Patrick Mimran, Untitled, 140×105 cm, ChromaLuxe Thermo Metal Prints reinforced with Alu-Dibond, 2023.

“La fotografia è un mezzo artistico pieno di contraddizioni”, racconta l’artista. “Da un lato, sembra essere il più adatto a rappresentare la realtà nel modo più oggettivo possibile e, dall’altro, coloro che la utilizzano hanno tutti un’interpretazione diversa di ciò che è la cosiddetta realtà oggettiva. Tutte queste interpretazioni si oppongono e divergono le une dalle altre. Alcuni ritengono che il bianco e nero sia la forma di rappresentazione visiva più artistica e maggiormente adatta a trasmettere l’oggettività di una scena o di un soggetto, mentre altri difendono strenuamente la fotografia a colori. Lo stesso tipo di controversia esiste tra la fotografia digitale e quella analogica. Per quanto mi riguarda, la realtà oggettiva non mi interessa. Non mi piace vedere le cose come sono, ma come le immagino o come vorrei che fossero”.

Patrick Mimran, Untitled, 140×105 cm, ChromaLuxe Thermo Metal Prints reinforced with Alu-Dibond, 2023.


Mimran usa lo strumento fotografico in modo opposto a quello per cui è stato progettato, scegliendo di non rappresentare le realtà così com’è, perché, per l’artista Mimran, il modo migliore per catturare un soggetto, non è quello di rappresentarlo il più fedelmente possibile, ma di allontanarsi al contrario il più possibile da esso, fino all’astrazione.

L’artista ha lavorato principalmente sulla mancanza di nitidezza, non solo dei contorni, ma dell’intera immagine, con l’obiettivo di fare emergere la realtà completa del soggetto nel suo insieme attraverso uno sguardo che all’inizio sembra astratto, ma che diventa sempre più realistico man mano che lo si osserva e che contrasta con la nitidezza delle immagini a colori che, con il loro formato più piccolo, accompagnano e definiscono le 33 fotografie di grandi dimensioni. “Ho scattato queste fotografie”, spiega Minram, “non catturando 1/125 di secondo della vita dei miei soggetti, bensì uno o più secondi che, cumulati in una stessa immagine, trasmettono la mia visione di ciò che penso essere la quintessenza del soggetto che fotografo… Una rappresentazione senza una forma definitiva che sia soltanto una visione furtiva di un momento del soggetto che esiste in questa forma solo in quel preciso momento e che non esisteva un millesimo di secondo prima e che non esisterà più un millesimo di secondo dopo.
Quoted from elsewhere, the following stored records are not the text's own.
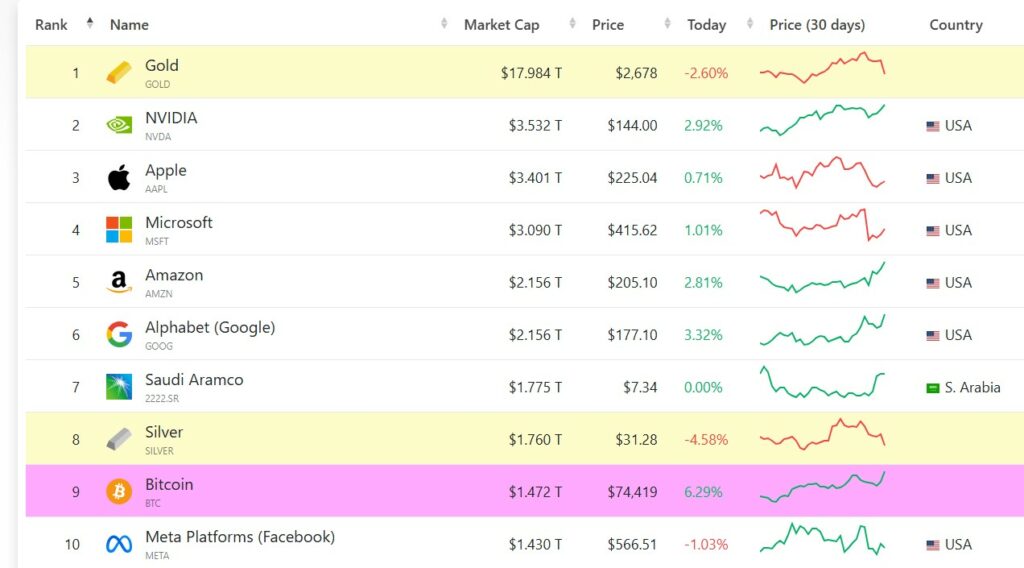Click the Silver bar icon
Image resolution: width=1024 pixels, height=568 pixels.
coord(119,439)
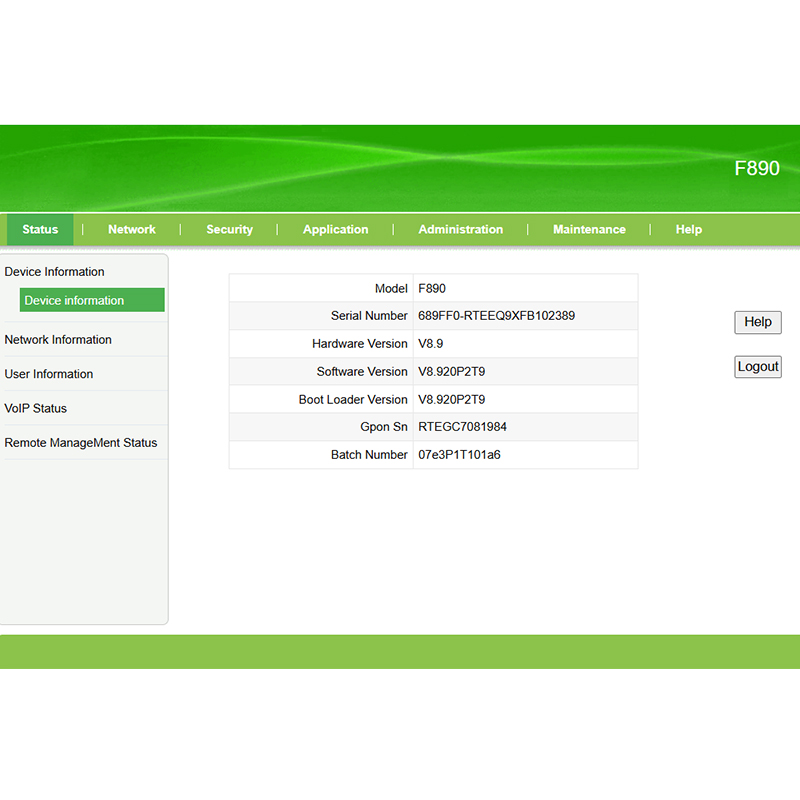Screen dimensions: 800x800
Task: Expand Device Information in the sidebar
Action: tap(55, 272)
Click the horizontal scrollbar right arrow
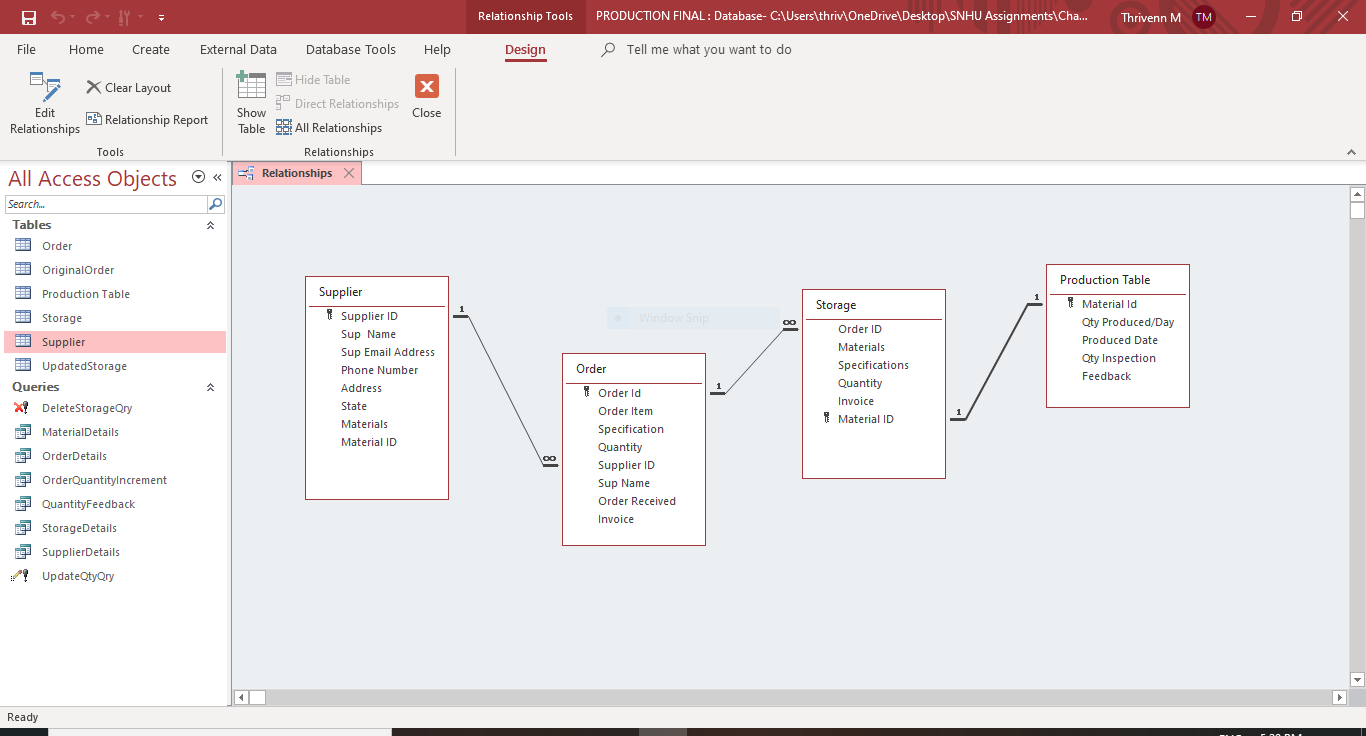Screen dimensions: 1366x736 (1340, 697)
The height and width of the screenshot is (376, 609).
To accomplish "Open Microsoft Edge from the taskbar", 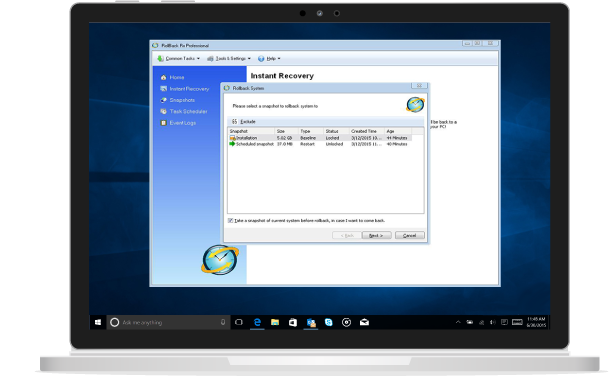I will click(257, 322).
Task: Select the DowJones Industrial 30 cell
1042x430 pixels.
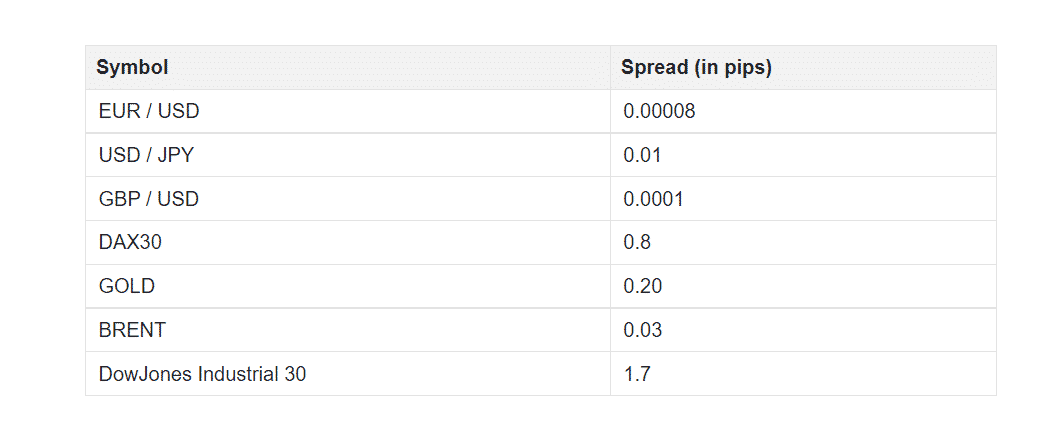Action: point(348,374)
Un po’ come fare il calco di un ectoplasma in movimento. È in questa cumulazione di attimi che l’anima dei miei soggetti si rivela pienamente”.

Patrick Mimran, Untitled, 140×105 cm, ChromaLuxe Thermo Metal Prints reinforced with Alu-Dibond, 2023.

In “Out of focus”, la maggior parte delle immagini riprodotte in grande formato è in bianco e nero ed è accompagnata da tre fotografie più piccole a colori nelle quali il soggetto dell’immagine grande viene riprodotto in un contesto altro e integrato, a sua volta, in un’altra fotografia. Insomma una sorta di taccuino visivo che illustra i momenti e i luoghi in cui le grandi fotografie sono state create.